═══ Текст ═══
Статьи и рецензии (1831-1942) - Николай Гоголь
Шрифт:
Интервал:
Закладка:
Но довольно о театре. Я заговорился о нем. Его зимний карнавал замыкает шумная неделя Петербурга, когда он одною половиною своего народонаселения летает на качелях, мчится как вихорь с ледяных гор, а другою превращается в длинную цепь карет и едва движется, равняемый жандармами; когда спектакли даются и днем и вечером, и вся Адмиралтейская площадь засеяна скорлупами орехов…
Спокоен и грозен великий пост. Кажется, слышен голос: «Стой, христианин; оглянись на жизнь свою». На улицах пусто. Карет нет. В лице прохожего видно размышление. Я люблю тебя, время думы и молитвы! Свободнее, обдуманнее потекут мои мысли. Весь пустой и ничтожный народ, верно, пролежит заспанный и утомленный и позабудет зайти потревожить меня пошлым разговором о висте, о литературе, о наградах, о театре.
Пост в Петербурге есть праздник музыкантов. В это время они съезжаются из разных сторон Европы. Огромный концерт в пользу инвалидов всегда бывает величествен: четыреста музыкантов! это что-то могущественное. Когда согласный ропот четырехсот звуков раздается под дрожащими сводами, тогда, мне кажется, самая мелкая душа слушателя должна вздрогнуть необыкновенным содроганием.
═══
- _Задание_
Сколько музыкантов, по словам отрывка о Петербурге, играет на большом концерте в пользу инвалидов?
═══ Исходные данные ═══
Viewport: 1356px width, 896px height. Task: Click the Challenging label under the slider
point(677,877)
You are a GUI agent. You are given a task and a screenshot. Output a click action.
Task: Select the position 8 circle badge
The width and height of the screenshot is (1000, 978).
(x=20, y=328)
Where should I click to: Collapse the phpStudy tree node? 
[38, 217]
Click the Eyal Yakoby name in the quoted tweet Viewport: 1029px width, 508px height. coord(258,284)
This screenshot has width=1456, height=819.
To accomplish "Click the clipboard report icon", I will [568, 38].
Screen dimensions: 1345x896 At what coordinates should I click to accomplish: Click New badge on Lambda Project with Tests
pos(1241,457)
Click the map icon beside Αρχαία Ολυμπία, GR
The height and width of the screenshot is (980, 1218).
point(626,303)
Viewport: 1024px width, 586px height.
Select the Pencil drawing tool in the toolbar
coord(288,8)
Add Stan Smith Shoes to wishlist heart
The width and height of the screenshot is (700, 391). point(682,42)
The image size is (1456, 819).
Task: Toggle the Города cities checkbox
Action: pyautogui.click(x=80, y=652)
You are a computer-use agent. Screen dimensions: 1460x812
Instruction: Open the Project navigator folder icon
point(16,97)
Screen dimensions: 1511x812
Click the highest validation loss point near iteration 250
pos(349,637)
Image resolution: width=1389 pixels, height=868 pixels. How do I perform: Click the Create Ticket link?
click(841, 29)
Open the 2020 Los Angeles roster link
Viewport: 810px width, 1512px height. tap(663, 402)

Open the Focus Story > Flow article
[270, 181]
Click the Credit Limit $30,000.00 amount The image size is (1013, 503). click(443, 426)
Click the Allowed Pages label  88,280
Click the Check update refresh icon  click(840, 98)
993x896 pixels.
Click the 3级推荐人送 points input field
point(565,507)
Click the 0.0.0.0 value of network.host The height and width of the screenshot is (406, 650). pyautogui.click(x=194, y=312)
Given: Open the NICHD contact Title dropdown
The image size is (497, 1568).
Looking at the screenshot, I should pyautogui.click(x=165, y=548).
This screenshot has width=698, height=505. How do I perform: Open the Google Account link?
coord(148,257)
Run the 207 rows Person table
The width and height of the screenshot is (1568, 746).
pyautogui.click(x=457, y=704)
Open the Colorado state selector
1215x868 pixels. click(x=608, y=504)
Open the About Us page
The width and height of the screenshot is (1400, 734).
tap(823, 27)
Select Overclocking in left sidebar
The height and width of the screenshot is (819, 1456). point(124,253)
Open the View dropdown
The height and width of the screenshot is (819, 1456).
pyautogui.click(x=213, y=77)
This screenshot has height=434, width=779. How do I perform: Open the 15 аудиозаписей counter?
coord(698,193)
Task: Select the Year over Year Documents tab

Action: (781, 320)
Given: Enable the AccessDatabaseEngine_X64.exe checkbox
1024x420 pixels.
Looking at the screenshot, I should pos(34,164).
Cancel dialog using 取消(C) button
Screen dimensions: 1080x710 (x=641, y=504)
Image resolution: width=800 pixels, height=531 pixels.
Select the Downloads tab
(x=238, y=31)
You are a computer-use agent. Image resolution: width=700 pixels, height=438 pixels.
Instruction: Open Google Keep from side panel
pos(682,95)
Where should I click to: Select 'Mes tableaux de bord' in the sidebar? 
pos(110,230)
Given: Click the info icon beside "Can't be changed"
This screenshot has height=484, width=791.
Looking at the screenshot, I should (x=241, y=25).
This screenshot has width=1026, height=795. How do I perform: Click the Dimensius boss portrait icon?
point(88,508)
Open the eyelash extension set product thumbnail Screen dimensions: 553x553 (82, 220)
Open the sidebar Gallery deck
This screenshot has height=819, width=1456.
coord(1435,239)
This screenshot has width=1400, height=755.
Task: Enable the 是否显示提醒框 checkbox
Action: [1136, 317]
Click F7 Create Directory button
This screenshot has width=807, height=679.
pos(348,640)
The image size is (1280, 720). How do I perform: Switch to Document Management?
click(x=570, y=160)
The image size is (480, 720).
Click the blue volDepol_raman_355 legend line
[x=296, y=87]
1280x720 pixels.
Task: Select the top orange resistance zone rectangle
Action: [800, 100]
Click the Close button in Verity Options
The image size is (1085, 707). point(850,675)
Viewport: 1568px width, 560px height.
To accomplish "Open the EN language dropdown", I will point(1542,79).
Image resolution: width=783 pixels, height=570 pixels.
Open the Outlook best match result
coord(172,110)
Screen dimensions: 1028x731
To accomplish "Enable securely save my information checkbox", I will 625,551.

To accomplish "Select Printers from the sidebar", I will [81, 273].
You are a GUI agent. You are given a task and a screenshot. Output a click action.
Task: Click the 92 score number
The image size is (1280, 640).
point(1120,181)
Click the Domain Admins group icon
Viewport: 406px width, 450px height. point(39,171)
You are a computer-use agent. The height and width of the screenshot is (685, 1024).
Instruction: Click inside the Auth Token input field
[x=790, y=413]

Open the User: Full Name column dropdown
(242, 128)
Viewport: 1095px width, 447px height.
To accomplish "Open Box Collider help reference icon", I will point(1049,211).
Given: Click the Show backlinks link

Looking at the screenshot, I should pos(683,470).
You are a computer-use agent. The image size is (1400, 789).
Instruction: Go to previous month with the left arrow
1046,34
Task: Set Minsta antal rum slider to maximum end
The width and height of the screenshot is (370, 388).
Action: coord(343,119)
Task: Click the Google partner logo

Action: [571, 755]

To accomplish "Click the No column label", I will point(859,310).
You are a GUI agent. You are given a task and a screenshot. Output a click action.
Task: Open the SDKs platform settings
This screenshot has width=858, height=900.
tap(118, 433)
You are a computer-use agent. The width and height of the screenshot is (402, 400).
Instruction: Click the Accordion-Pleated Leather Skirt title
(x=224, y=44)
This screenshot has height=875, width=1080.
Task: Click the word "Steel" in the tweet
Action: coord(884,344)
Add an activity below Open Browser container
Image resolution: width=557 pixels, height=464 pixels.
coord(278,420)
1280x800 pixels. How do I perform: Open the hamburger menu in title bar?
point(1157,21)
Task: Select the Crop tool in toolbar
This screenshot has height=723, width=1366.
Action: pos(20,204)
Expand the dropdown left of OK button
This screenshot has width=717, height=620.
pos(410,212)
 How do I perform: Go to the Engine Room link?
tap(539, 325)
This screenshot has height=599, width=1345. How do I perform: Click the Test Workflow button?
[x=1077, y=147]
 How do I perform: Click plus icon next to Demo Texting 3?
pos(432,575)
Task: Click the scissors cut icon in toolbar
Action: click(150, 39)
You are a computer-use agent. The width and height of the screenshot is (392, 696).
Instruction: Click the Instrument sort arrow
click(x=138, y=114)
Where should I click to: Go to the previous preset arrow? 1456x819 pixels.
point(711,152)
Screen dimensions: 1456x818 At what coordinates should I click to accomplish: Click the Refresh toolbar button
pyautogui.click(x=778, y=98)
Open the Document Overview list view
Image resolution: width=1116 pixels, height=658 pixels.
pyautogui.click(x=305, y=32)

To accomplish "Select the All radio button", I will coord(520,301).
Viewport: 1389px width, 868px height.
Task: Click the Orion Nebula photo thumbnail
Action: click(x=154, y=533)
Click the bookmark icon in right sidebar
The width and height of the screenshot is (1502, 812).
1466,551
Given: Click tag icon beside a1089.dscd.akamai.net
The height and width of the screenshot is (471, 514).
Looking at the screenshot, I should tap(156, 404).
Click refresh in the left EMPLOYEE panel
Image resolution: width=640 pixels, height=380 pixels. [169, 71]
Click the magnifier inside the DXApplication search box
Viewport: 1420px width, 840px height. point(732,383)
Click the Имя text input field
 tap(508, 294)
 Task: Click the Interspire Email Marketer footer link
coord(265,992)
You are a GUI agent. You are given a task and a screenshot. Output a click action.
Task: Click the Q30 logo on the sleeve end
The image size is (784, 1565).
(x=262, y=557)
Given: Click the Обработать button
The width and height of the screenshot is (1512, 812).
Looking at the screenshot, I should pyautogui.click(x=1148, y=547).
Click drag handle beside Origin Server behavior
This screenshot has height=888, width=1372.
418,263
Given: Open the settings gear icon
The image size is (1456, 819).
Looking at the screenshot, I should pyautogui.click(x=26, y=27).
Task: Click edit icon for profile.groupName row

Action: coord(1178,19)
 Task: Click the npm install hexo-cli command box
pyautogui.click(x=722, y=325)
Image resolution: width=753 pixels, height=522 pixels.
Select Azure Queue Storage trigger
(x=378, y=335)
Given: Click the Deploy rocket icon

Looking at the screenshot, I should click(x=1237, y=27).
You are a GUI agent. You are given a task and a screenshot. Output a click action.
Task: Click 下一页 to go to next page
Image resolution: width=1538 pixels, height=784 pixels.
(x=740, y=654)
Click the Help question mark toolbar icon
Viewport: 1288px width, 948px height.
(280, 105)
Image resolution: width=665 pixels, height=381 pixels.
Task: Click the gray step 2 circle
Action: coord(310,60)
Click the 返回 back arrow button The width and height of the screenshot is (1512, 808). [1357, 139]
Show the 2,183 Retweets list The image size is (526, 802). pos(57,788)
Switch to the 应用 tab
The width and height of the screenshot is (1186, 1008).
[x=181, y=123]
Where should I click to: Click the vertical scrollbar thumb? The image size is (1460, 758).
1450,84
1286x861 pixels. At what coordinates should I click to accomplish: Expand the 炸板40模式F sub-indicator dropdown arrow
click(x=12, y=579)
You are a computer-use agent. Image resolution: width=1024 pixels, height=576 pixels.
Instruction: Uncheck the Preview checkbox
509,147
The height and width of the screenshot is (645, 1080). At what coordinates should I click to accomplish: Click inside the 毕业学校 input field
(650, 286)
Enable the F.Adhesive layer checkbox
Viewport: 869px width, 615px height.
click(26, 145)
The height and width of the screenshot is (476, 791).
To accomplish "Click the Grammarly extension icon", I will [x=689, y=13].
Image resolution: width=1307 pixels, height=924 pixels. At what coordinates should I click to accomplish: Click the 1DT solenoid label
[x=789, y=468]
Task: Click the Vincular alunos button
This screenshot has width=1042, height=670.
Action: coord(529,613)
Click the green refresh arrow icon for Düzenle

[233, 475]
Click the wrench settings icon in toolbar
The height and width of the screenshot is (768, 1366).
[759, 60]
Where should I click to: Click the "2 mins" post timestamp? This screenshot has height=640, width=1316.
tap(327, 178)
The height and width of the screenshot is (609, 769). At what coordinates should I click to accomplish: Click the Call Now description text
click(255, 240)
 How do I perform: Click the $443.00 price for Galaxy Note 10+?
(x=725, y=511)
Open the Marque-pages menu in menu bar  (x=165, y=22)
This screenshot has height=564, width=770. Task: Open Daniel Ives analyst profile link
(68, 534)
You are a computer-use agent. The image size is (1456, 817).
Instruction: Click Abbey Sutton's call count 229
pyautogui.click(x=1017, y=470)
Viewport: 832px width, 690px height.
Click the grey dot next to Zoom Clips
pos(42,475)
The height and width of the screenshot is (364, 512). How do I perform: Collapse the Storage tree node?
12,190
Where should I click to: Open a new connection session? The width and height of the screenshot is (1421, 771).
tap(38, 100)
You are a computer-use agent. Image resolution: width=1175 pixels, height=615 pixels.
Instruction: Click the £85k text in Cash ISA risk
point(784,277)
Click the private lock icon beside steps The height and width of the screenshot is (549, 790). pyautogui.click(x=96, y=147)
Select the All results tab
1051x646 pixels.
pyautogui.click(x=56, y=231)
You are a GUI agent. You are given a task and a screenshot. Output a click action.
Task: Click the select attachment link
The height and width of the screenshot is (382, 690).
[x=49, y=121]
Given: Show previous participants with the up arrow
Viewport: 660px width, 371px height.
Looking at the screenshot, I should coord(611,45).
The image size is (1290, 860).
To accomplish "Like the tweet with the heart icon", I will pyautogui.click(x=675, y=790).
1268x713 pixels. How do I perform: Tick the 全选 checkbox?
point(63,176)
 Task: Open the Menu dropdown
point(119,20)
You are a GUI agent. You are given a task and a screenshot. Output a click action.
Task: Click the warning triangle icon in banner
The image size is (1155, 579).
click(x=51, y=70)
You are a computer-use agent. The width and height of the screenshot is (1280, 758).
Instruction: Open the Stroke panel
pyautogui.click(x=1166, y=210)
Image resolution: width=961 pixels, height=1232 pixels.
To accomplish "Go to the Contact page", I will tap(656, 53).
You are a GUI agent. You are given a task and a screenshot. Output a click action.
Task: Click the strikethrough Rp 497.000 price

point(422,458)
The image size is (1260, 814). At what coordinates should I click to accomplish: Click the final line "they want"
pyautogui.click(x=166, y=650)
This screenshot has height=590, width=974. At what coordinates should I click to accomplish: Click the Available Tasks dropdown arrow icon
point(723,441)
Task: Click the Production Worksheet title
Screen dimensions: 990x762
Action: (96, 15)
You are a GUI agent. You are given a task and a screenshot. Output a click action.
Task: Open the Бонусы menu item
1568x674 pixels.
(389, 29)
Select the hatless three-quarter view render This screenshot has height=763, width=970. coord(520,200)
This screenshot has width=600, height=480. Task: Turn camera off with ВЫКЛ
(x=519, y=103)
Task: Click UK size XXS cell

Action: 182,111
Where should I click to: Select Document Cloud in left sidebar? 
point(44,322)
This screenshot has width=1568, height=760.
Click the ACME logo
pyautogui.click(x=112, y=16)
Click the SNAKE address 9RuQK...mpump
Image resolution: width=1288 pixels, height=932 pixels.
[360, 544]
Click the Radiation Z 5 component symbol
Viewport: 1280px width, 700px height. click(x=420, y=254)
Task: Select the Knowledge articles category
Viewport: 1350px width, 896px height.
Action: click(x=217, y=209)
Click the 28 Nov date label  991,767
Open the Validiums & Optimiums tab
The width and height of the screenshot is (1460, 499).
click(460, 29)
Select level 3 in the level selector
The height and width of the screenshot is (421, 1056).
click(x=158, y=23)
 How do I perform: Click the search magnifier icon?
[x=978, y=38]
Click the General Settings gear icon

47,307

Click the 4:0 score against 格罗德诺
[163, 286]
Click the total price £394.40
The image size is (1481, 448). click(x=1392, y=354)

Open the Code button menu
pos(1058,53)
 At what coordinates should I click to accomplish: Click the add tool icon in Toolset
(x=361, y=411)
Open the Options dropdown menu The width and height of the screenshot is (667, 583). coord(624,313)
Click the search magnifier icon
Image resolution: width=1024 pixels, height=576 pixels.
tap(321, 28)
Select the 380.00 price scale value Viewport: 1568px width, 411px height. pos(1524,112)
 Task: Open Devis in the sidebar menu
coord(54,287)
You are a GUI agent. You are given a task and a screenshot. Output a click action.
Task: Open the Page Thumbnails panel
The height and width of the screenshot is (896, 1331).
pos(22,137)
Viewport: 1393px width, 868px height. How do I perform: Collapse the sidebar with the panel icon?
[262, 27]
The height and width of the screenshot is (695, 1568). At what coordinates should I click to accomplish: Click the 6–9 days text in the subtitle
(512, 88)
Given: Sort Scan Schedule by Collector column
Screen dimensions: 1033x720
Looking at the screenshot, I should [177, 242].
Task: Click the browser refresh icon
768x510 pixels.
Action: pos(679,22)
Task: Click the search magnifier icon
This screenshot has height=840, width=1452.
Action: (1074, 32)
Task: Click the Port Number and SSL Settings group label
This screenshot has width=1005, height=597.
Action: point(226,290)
═══
- _Ответ_
Четыреста.